In Wisconsin, most of the snow looks to fall north of Appleton and Green Bay. Milwaukee is anticipated to begin as mixed precipitation or sleet Saturday, quickly transitioning to a cold rain that will last off and on through Sunday night. Madison is expected to see a wintry mix late Friday turn to rain on Saturday before perhaps ending as snow on Sunday.
In Chicago, it’s all rain. One wave of rain will make for a gray morning Saturday, but a steadier period of shower activity will come Saturday night into the early morning hours Sunday. There may also be another round of moderate rain during Sunday evening.
As the snow clips northern Michigan, 6 to 12 inches is possible Saturday evening through Sunday afternoon.
This time around, the Upper Midwest will not be prone to particularly strong winds with this system. In fact, winds from over the Great Lakes and Ohio Valley are looking at gusts predominantly below 25 or 30 mph. That’s because the system will be in a slightly weakened state then, reorganizing and reshuffling.
That restructuring will transfer the storm’s energy off the coast of Delmarva late Sunday night, spawning a new storm center as a nor’easter brews off the New Jersey coastline.
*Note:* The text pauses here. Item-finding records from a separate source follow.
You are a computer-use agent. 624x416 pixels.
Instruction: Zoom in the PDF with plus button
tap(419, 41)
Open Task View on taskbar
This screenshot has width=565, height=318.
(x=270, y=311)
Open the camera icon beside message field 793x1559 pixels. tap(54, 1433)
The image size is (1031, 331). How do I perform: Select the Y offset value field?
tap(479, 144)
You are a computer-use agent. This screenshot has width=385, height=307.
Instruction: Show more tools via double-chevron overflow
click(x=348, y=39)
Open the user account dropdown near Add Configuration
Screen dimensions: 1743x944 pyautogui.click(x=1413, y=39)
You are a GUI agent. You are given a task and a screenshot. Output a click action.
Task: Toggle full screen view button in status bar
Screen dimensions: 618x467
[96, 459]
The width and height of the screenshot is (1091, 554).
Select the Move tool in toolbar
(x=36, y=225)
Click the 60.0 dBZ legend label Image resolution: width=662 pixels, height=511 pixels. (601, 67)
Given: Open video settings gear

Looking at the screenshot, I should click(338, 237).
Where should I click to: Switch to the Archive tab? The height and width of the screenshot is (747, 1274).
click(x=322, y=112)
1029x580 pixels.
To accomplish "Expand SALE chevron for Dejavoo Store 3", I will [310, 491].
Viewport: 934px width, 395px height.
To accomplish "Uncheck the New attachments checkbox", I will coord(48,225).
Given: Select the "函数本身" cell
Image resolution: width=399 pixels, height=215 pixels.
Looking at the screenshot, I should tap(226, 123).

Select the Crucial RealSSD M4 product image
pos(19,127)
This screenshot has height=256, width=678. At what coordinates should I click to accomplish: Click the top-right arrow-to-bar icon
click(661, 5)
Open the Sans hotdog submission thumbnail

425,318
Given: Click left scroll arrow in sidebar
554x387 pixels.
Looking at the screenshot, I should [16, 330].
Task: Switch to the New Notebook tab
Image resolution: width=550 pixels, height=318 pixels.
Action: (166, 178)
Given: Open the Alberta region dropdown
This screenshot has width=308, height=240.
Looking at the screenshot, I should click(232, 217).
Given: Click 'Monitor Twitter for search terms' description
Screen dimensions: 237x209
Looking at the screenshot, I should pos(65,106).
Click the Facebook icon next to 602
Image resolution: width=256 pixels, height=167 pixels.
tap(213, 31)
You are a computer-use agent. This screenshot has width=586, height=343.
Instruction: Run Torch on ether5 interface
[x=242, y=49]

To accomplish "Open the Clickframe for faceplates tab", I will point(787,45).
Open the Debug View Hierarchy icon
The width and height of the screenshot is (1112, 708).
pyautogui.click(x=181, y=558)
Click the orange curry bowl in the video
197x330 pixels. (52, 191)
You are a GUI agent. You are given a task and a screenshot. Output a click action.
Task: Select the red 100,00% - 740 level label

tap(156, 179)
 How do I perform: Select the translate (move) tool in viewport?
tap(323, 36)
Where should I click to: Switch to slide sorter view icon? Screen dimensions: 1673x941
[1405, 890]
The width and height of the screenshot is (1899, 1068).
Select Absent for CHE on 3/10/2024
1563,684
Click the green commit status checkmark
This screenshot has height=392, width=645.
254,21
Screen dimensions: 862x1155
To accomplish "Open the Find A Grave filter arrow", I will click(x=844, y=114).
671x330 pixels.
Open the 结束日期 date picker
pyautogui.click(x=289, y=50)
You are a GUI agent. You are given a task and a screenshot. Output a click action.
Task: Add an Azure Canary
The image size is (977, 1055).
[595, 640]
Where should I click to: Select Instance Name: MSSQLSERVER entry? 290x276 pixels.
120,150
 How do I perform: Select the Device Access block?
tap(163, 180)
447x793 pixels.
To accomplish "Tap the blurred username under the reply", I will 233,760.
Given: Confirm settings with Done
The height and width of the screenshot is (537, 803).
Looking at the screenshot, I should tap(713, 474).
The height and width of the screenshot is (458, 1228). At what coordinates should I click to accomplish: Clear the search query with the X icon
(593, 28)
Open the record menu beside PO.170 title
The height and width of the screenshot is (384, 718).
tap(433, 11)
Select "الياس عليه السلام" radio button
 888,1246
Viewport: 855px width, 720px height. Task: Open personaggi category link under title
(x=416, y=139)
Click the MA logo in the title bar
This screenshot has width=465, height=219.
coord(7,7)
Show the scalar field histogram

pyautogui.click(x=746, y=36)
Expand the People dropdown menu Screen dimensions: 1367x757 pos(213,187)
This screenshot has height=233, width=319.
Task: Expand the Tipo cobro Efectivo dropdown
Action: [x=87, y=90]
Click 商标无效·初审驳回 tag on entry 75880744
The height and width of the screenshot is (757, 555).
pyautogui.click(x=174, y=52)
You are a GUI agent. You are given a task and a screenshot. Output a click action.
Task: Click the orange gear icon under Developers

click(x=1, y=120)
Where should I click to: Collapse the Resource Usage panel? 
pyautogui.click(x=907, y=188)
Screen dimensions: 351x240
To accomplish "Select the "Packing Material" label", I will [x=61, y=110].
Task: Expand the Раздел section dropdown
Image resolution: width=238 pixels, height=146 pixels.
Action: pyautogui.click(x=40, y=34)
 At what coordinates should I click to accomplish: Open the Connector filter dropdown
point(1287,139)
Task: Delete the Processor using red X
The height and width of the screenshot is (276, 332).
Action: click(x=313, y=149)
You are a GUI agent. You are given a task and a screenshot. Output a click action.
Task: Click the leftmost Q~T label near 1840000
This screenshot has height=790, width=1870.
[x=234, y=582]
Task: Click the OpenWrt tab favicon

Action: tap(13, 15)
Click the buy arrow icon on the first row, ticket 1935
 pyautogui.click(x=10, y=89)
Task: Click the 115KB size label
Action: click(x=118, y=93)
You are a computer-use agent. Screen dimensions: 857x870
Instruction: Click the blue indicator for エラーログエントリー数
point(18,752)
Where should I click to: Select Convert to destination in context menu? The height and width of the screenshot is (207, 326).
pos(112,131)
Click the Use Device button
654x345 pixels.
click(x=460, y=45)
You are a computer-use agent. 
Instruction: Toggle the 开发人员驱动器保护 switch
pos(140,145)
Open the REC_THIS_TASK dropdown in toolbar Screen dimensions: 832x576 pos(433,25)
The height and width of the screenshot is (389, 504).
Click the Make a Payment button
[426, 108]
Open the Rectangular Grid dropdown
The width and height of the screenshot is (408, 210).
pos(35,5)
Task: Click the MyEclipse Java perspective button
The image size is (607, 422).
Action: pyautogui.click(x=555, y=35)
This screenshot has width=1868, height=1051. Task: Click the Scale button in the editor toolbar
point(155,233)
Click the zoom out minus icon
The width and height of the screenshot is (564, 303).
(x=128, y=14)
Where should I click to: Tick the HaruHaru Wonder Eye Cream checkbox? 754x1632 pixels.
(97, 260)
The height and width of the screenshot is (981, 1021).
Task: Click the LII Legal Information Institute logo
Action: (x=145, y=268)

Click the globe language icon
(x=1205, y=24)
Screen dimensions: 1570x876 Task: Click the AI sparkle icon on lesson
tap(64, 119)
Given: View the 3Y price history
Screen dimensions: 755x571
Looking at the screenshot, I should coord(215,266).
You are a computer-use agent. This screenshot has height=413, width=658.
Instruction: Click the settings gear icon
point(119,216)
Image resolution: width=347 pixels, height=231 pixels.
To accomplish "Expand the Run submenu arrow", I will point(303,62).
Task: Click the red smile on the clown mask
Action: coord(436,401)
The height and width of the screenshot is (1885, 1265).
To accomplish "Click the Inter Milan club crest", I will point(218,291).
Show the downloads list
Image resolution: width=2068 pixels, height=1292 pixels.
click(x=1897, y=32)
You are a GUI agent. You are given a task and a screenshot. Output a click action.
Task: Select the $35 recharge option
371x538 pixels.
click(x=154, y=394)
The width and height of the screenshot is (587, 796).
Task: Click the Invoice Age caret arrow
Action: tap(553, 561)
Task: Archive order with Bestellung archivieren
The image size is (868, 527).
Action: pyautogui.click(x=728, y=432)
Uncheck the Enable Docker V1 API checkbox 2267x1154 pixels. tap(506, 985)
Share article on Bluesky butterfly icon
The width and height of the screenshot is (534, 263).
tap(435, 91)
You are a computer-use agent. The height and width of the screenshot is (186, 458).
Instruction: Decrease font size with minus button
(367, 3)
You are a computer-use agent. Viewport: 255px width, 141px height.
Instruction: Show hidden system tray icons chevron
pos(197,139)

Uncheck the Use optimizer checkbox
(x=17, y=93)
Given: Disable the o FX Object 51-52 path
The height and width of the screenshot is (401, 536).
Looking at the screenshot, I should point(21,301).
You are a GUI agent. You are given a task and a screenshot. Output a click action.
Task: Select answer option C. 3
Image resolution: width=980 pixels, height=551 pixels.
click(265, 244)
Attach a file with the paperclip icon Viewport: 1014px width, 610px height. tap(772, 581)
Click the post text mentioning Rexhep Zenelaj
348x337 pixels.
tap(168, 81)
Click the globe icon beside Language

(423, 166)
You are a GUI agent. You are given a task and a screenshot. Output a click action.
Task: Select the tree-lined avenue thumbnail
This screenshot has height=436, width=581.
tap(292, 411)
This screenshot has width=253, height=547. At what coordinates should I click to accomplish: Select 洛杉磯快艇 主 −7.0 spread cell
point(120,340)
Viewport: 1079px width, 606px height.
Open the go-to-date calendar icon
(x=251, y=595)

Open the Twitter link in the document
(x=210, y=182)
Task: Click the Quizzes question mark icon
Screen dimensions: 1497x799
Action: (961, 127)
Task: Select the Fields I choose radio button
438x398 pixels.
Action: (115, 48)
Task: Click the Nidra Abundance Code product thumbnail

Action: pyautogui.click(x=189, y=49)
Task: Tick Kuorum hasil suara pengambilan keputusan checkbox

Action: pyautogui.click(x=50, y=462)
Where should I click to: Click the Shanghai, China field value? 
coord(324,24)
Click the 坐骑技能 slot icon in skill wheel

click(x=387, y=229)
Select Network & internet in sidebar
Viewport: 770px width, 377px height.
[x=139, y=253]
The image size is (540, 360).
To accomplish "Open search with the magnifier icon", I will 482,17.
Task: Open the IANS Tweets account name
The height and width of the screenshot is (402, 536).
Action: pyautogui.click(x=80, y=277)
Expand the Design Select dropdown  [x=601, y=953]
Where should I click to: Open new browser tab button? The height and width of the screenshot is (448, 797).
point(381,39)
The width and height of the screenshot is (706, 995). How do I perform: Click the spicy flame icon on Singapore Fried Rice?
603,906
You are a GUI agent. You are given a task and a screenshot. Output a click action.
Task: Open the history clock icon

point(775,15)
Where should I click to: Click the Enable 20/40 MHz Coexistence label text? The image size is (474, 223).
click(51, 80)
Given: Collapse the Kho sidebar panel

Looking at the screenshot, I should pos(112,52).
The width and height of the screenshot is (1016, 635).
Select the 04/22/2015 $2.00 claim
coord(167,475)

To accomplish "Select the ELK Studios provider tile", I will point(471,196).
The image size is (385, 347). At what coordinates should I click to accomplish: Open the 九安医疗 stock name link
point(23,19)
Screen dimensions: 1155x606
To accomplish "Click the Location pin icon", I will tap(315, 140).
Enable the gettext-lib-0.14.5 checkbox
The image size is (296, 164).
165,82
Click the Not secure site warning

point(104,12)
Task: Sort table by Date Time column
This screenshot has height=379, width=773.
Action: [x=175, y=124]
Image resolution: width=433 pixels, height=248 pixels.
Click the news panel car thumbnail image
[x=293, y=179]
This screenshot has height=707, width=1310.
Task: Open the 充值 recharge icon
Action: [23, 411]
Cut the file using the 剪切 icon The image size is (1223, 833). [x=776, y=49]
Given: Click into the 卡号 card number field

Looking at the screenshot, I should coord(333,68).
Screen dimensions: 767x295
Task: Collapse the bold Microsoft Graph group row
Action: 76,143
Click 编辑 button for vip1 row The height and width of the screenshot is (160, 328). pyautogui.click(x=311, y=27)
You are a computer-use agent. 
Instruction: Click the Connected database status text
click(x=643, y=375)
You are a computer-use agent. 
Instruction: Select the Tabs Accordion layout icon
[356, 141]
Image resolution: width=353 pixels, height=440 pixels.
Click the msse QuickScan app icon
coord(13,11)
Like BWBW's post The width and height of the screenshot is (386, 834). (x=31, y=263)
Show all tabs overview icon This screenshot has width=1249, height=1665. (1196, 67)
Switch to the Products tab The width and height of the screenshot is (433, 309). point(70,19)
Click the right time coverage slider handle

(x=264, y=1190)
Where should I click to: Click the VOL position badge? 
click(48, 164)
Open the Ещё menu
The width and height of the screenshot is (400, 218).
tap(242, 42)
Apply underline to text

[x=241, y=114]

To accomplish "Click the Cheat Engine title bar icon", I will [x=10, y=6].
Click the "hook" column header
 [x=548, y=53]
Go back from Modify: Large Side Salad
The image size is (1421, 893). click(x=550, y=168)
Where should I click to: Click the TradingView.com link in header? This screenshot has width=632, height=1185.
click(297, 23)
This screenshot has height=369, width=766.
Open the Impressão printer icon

It will intensify as it rushes northeastward, passing southeast of Nantucket as it throws precipitation and wind back towards New England.
Bands of snow are possible from the Tug Hull Plateau in New York state to the Hudson Valley by late Sunday, with some six inch-plus totals possible when all is said and done on Monday.
But the real action will be focused in Southern New England, where precipitation moves in Sunday evening. Sunday night and much of Monday will then feature moderate to at times heavy snow.
Two zones of locally heavy snow are possible. One will stretch from east of the Berkshires from northern Massachusetts down to west central Connecticut.
The other zone of heavy snow depends on where the storm’s coastal front sets up, which will determine the whereabouts of the rain/snow line. A strip of heavier snow is typical west of that boundary.
The Boston to Providence corridor may end up along this dividing line, with 5 to 8 inches possible west of there and localized 10-inch amounts. That may end up being in the Blackstone Valley.
To the east, where rain and sleet may mix with snow, 3 to 5 inches are possible, except 1 to 4 in eastern Bristol and Plymouth counties. The Cape and Islands may not see much more than a few flakes.
These snowfall projections may change some as this forecast comes into better focus over the weekend.
Farther south, the forecast is even tougher. New York City may see a snow sandwich — a touch of snow at the start Sunday night and finish Monday night, with rain in between. A few inches are possible farther east on Long Island.
In Philadelphia, it’s looking like mostly rain although snow showers could develop on the storm’s backside Sunday night and Monday, especially in its colder areas to the north and west.
And in Washington and Baltimore, rain will span from late Saturday afternoon through Sunday, with perhaps some rain and/or snow showers on the storm’s backside on Monday.